- Nastolatek od dziewiątego roku życia jest zafascynowany kurami.
- Miłość do ptactwa domowego zaszczepiła w nim babcia.
- Obecnie nastolatek ma pod swoją opieką ponad trzydzieści ptaków.
Daniel Styczeń o miłości do kur
Nastolatek wyznał, że miłość do kur zaszczepiła w nim babcia. - Zawsze lubiłem je doglądać, łapać, trzymać. Historia dokładanie zaczęła się tak, że pojechałem na targ i zakupiłem kurczaczki. Za własne kieszonkowe i nielegalnie - wyznał Damian Styczeń, który hoduje kury.
Nasz bohater nie tylko opiekuje się ptactwem, ale także prowadzi kuroterapię. - Takie zajęcia z kurami. Pokazuję, daję dotknąć. Opowiadam o tych kurach - wyjaśnił.

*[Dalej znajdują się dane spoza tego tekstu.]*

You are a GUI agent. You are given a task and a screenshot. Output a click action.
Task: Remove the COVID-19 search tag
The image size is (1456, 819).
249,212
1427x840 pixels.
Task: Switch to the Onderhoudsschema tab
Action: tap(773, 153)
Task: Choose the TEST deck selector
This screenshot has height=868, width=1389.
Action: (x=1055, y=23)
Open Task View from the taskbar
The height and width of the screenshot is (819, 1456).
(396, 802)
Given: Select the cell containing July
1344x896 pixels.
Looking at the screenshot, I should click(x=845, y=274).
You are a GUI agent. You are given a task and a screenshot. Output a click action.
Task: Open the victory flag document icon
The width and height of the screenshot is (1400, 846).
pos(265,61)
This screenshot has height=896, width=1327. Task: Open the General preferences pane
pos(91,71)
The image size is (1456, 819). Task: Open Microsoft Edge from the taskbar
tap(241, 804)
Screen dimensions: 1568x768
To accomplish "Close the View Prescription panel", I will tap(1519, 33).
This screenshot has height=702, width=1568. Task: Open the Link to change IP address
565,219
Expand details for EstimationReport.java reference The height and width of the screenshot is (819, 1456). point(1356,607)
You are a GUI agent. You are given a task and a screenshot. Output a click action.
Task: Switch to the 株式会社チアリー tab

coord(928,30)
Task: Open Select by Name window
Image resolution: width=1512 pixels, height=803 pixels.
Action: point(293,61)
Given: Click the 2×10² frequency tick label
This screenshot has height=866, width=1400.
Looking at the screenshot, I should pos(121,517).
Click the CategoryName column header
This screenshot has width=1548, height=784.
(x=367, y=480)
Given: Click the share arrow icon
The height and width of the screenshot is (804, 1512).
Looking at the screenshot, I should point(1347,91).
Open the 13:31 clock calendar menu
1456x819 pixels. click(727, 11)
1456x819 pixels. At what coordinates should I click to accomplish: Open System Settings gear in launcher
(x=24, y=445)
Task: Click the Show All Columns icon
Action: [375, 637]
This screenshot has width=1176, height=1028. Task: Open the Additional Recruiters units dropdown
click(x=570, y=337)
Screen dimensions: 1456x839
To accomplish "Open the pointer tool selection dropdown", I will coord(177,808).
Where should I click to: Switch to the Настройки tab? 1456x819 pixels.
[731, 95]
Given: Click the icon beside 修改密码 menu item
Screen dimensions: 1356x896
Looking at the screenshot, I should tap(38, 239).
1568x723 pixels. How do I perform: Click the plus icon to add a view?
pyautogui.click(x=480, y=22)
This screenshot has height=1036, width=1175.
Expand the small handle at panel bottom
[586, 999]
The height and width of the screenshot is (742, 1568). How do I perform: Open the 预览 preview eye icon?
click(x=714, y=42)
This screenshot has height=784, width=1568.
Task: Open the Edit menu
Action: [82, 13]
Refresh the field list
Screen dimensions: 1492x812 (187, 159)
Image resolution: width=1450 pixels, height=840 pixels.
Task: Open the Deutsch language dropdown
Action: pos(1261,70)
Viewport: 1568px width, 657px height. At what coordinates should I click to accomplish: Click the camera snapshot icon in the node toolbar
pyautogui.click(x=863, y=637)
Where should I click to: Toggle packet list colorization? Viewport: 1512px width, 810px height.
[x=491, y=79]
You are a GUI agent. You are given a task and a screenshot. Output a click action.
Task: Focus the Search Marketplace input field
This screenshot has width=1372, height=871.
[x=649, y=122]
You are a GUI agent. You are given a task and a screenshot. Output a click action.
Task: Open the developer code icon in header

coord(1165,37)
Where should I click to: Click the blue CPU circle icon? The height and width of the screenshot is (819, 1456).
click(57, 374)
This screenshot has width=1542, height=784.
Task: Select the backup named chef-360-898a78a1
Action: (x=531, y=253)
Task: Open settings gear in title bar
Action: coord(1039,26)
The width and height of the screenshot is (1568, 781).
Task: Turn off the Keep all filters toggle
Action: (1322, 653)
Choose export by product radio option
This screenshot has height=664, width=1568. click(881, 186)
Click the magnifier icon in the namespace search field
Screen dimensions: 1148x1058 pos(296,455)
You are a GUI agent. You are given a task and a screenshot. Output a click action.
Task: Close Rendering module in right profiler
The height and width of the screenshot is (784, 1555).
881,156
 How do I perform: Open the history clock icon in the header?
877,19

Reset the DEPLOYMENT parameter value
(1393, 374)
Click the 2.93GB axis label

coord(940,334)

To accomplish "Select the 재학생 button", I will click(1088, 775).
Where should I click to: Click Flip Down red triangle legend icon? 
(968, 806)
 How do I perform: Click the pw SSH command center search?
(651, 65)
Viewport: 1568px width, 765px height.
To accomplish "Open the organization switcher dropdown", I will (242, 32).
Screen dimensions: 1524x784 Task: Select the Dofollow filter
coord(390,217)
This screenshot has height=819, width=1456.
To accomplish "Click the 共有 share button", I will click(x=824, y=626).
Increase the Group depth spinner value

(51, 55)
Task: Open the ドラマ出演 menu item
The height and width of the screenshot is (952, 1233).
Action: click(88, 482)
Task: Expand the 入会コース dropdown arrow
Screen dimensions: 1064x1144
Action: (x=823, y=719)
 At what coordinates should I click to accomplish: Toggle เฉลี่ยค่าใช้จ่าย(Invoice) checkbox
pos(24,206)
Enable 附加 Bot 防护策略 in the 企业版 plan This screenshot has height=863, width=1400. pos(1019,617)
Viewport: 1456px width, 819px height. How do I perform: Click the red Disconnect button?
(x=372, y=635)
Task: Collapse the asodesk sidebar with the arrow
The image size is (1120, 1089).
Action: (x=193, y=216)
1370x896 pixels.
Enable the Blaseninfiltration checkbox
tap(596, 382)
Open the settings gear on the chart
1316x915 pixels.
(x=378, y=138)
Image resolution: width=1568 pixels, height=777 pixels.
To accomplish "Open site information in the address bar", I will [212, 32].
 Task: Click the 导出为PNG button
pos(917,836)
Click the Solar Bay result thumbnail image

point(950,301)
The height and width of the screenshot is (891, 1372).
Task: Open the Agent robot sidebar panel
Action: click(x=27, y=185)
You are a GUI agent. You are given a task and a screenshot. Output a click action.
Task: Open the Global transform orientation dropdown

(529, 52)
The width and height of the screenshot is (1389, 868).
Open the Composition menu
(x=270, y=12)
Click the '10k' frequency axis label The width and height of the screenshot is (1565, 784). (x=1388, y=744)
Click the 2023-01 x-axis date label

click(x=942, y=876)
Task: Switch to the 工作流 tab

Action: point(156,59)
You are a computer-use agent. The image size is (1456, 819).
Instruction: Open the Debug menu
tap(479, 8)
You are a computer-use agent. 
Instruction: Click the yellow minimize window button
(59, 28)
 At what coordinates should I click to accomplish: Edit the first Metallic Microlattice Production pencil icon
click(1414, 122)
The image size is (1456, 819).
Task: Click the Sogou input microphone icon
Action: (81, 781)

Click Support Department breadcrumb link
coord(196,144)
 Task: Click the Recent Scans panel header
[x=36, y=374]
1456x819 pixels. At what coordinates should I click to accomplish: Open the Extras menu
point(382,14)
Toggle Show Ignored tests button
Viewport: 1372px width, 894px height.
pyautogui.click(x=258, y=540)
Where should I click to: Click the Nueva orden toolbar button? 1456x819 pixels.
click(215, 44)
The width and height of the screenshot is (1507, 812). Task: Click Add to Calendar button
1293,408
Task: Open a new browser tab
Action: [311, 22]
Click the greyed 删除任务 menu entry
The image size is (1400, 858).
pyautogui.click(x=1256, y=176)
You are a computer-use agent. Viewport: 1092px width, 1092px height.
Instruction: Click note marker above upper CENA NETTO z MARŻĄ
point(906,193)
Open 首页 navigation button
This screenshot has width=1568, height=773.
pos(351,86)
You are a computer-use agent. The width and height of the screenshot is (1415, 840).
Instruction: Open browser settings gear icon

Młody hodowca kur. Jak reaguje na niego otoczenie?
- Dla ludzi jest to zachwyt i zaskoczenie, że tak młoda osoba, w takim wieku, w mieście ma taką pasję. Ludzie się cieszą. To jest kura, to jest coś, czego nie widzi się na co dzień. Szczególnie dzieci, kiedy widzą taką małą puchatą kurkę, są przeszczęśliwe - zauważył Daniel Styczeń.
W opiece nad ptakami 18-latkowi pomagają dziadkowie. - Ja jestem głównie w weekendy i wieczorami, ale babcia z dziadkiem bardzo dużo mi pomagają - podkreślił rozmówca Dzień Dobry TVN.
Warto dodać, że Daniel jest fryzjerem. Czy zdarza się, że przycina piórka swoim ptakom? Dowiecie się tego z dalszej części rozmowy.
Nie oglądałeś Dzień Dobry TVN na antenie? Wszystkie odcinki znajdziesz też na Player.pl.
Zobacz także:
- David Beckham pokazał swoją imponującą posiadłość. "Nigdy nie widziałam tak dużych kur"
- Mały rolnik Mati i jego hodowla kur. "Uczą go wrażliwości"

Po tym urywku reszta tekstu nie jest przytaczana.